The same day Lu Xiaoping, Vice President of Literature School, Nanjing University posted a comment saying that if we do not speak out against blatant challenge to academic ethics now, we will never have the chance in future. However, the post was quickly deleted. A research centre affiliated with Guangzhou based official Southern Metropolis Daily conducted a survey on facial recognition. The survey revealed that 57% were worried about recording of personal whereabout, 50% were concerned about criminals faking information for fraud, 84% wanted a channel for viewing or deleting facial data. However, 60-70% respondents believed on safety of public places with facial recognition system. A BBC Chinese language report on December 6 based on above survey reflected dissatisfaction with state surveillance.
31Others have reservation mainly due to risk of leak on wealth illegally accumulated abroad by Chinese investors. The recent leak of Uyghur detention to New York Times may be the reason for the fear. Though the growing dissatisfaction may have weakened Xi Jinping’s position, it is yet to undermine his authority. However these challenges have the potential to be exploited for Xi Jinping opposition. The challenges China is facing on economic front are likely to impact other areas including strategic geo-economic Belt and Road Initiative as it has seen deep slide in investments and China’s defence build up. China is believed to be engaged in discussions with military establishment on the possibility of slowing down the rapid pace of ship building. The increasing price of pork may spike negative sentiments especially in view of Chinese New Year.

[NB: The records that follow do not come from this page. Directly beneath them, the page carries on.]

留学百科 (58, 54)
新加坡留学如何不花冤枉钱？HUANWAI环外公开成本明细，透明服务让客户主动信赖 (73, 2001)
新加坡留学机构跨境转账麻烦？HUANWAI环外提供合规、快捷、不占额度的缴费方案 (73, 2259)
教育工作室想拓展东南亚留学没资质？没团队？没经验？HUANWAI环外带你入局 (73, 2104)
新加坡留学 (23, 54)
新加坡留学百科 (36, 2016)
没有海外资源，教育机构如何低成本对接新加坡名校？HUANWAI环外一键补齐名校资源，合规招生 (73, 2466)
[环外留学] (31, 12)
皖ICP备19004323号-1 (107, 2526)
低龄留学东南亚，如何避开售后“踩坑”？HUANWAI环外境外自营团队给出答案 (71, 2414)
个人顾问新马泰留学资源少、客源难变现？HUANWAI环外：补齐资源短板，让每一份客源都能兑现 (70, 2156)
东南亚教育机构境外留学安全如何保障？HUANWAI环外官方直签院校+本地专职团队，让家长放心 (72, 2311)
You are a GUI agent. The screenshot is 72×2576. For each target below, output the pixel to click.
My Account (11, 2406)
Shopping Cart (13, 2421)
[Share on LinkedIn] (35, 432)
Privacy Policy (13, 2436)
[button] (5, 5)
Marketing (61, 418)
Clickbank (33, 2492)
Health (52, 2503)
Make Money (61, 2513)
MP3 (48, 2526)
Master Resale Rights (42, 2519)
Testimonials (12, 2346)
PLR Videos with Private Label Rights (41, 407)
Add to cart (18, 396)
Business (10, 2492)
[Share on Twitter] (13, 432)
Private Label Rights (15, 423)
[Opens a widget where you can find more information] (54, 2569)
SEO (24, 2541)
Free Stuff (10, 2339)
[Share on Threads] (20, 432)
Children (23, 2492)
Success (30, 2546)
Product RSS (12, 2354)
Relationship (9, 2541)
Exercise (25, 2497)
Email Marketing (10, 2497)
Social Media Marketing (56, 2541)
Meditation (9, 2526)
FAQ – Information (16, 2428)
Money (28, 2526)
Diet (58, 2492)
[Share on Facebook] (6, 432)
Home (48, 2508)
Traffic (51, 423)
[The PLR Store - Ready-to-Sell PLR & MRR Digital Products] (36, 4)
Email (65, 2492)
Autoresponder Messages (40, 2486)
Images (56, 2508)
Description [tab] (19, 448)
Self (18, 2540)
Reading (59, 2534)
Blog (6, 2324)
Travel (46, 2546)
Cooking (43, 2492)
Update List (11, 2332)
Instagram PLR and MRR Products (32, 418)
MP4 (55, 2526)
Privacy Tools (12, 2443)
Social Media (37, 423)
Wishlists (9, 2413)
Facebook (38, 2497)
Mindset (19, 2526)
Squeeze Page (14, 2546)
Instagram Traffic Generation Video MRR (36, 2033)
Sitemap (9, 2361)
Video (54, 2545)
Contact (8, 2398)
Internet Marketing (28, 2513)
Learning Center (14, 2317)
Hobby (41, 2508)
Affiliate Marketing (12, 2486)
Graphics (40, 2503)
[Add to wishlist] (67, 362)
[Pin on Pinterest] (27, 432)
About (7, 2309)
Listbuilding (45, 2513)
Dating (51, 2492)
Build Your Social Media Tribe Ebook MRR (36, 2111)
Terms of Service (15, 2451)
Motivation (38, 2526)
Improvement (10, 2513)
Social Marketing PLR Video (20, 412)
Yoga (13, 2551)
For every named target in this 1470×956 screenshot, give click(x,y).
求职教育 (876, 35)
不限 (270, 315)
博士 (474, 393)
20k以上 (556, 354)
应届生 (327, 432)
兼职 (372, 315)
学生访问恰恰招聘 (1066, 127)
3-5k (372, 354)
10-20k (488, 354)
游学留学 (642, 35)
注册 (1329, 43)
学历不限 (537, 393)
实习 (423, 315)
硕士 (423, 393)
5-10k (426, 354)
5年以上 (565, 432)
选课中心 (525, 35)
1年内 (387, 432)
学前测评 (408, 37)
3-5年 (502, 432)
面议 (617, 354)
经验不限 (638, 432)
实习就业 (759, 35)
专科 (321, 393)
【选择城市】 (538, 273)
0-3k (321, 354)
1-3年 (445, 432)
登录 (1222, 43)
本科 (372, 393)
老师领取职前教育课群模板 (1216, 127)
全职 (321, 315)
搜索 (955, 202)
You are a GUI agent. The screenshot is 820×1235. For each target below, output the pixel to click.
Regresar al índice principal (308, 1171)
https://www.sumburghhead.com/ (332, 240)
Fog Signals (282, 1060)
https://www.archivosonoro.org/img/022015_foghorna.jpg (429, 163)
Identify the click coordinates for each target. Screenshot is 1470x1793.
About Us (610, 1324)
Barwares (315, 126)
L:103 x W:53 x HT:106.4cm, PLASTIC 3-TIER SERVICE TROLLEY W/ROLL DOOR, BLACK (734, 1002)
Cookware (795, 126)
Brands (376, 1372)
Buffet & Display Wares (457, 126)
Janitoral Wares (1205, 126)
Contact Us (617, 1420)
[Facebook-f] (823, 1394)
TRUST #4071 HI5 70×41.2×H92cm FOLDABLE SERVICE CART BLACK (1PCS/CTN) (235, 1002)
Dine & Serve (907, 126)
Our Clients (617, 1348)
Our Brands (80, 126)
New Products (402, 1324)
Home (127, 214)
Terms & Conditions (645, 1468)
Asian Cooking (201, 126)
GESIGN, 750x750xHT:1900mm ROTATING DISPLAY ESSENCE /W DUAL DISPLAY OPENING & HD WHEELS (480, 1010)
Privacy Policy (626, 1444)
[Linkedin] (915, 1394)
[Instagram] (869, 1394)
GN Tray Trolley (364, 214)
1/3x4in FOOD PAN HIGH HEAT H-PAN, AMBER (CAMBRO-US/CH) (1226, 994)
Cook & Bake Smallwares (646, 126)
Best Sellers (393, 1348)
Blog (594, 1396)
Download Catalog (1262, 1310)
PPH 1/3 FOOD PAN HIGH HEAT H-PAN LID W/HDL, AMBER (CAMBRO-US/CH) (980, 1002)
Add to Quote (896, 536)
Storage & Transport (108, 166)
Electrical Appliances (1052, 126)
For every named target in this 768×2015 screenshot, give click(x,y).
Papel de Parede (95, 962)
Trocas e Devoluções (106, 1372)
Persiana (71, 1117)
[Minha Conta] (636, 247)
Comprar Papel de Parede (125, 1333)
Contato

The discontentment with China has been amply demonstrated in Hong Kong and Taiwan too. The January 11 overwhelming election win by independence leaning Democratic Progressive Party in Taiwan inspite of best of efforts by China has made reunification agenda a more distant dream. The situation in Hong Kong indicates gathering popular support even after nine months with 1.3 million people joining the protests in the first week of New Year 2020. The protest poses increasing challenge to the legitimacy of Chinese Communist Party. In the recent elections, sweeping results in favour of anti-Hong Kong Administration have added more trouble to Chinese handling of the protests in Hong Kong. Xi Jinping certainly faces troubled times in the `Year of Rat’ beginning from January 25.